Monday, July 1, 2013

A business college professor drilled into us that we should always "narrow our focus and stick to it". In general, it made sense like many of the guidelines in business you hear about but recently it has really made hit home with me. Talking with my business friends over the course of the year which has various careers in health insurance, financial planning, mortgage lending, business consulting and a host of other professions, I realize that all of us are approached or have been presented the opportunity to participate in projects or service requests which fall outside of our normal specialty. When business is less than full capacity, the first inclination is to take any business you can get your hands on; why not, if you have spare time to do it then why shouldn't you go after other similar types of business.

The issue is when doing something outside of your core service; there is usually some type of learning curve, time which has to be invested and follow through. You can't simply hang a new product on your shingle; you have to know and learn about it at some level to sell it with any competence. If you get enough of this same type of business, which initially did not fall in your main line-up of products, then you can perhaps consider making it one of your regular service offerings and you have automatically broadened your product business scope. Instead of just selling widgets A, B, and C, now you have A, B, C, D, and E to sell. If all of them are aimed at the same market group and they naturally blend in together you have a good mix. Still consider that you will have to market 5 products instead of just 3 which automatically increase your marketing expense. A printer friend of mine is a successful example of this; he started with standard paper printing products and now offers specialty imprinted items, banners and even car wraps and it all has been a good profitable blend.

But the problem is that more often, we get requests which come from different directions with no two being very similar. In the effort to get more business and satisfy more customers, you gradually become the "jack of all trades and the master of none". Viewed from the outside, the perception will be that you cannot survive focused on one main thing so you have to do many and your integrity and reputation suffers. One gentleman I've known for years offered financing for various projects, then he added merchant card services and a few months later he include home mortgage financing. Just recently in speaking with him, he justified his strategy by saying that if he offered enough services then he wouldn't have to say no to anyone. After that he added immigration services in helping immigrants get properly documented.
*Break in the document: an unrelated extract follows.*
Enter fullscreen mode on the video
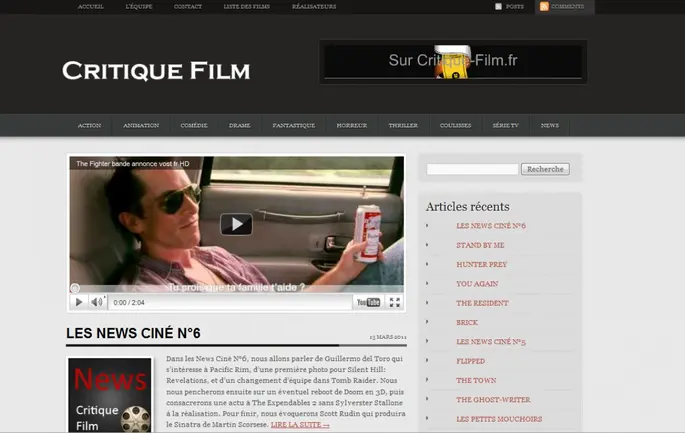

He was like the fisherman with twenty poles in the water; problem was that each pole was in a different lake!

Here are 3 guidelines to avoid falling into the "I can do it all" category:

1) Identify your core services and products. What do you really want to do and what do you excel in? Identify your experiences and strengths and market only what you do best. If you are good at analyzing financial documents and think logically then don't try selling prepaid legal services or including them in what you do. Solidifying an 'elevator pitch' will help you narrow your focus because if you can't state your core business in a couple sentences then you either don't know what you are focused on or you're focused on too many things. Become the specialist and avoid becoming the generalist.

2) Learn to say "no". If you spend enough time networking, you are going to be approached to add some service or market some product or perhaps add a new feature to your core business. Be firm in letting people know you are only focusing on your core expertise. Even attending an information seminar on something which doesn't your business model is a waste of time. Discipline yourself to stay on track.

3) If you feel inclined to add a new service then always test market your new offering and only add one new service at a time. By only adding one element, you keep your test phase manageable and more importantly, you do not appear to be flaky and jumping around from service to service to your clients. Your goal is to always add another service which will help your clientele and improve what you already do for them. The test phase will also help you evaluate if there is a real sustainable market for your new product or only a unique few clients which fall into this category. In the interest of efficiency and effectiveness, you don't want to purse a tiny market with little growth potential.

Particularly when the economy slows down, people scramble to make ends meet and tend to accumulate more "add-ons" to their standard product line. It's a natural tendency, which on the surface seems fine, but it will distract and take away time and effort from your core strengths. During slower periods, it makes better sense to improve and re-focus on your main business. What can you do to improve your main services and what new markets can you penetrate. Can you partner with an adjunct business to pool together a marketing strategy - these are all questions you should be asking yourself to keep your core business intact and on target.